━━━━━ DATA RECORDS ━━━━━
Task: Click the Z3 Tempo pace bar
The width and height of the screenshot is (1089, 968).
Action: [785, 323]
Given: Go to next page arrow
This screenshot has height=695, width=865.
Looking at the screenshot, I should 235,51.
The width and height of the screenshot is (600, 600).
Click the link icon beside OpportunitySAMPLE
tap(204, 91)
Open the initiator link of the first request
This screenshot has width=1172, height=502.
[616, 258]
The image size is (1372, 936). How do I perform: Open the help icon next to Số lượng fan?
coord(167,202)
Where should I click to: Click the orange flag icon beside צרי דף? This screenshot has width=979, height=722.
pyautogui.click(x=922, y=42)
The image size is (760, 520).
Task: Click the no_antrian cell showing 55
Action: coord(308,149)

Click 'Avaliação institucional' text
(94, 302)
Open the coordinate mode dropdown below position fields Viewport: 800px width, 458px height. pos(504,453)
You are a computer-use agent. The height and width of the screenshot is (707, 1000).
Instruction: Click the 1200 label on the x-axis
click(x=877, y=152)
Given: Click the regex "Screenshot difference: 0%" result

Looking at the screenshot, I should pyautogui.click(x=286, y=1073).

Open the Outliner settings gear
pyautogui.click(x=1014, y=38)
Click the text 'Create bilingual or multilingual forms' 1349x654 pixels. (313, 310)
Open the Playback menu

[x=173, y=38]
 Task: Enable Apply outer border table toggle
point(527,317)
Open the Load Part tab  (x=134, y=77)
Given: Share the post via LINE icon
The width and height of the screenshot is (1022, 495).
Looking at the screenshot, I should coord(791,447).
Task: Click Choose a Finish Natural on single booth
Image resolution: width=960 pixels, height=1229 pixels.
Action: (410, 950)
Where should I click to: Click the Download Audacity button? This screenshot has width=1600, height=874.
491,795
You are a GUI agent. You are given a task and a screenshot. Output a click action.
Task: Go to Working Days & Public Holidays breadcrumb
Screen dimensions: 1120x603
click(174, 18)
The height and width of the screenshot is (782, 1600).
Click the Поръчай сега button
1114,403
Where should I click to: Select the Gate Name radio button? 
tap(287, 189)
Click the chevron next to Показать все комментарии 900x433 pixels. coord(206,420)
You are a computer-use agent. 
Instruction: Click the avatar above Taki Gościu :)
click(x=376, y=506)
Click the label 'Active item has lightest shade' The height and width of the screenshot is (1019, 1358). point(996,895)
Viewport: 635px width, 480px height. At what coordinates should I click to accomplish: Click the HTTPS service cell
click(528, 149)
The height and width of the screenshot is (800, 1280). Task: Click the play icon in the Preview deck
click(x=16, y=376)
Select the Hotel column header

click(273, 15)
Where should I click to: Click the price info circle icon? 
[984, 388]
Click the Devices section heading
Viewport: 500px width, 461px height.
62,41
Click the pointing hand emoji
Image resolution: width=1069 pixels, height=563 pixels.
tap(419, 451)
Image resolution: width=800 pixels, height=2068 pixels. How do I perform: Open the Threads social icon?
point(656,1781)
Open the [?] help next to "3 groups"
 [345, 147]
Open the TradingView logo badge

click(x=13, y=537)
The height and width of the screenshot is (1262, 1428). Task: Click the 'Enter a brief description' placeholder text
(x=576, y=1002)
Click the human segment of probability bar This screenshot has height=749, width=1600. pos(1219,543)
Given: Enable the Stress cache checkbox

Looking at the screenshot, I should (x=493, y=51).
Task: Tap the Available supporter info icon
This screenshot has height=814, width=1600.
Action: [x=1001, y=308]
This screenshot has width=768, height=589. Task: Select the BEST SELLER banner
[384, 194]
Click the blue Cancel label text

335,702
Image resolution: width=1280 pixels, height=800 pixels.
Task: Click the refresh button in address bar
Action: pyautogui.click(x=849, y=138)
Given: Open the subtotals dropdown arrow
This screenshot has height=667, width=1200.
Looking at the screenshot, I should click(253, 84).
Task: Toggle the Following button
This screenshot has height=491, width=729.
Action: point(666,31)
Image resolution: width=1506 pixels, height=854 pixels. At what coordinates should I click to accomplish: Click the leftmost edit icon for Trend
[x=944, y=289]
━━━━━
» TASK ITEM
Which lines in the material contain the word "dropdown"? Pull each of them out.

» EXERCISE OUTPUT
Open the coordinate mode dropdown below position fields Viewport: 800px width, 458px height. pos(504,453)
Given: Open the subtotals dropdown arrow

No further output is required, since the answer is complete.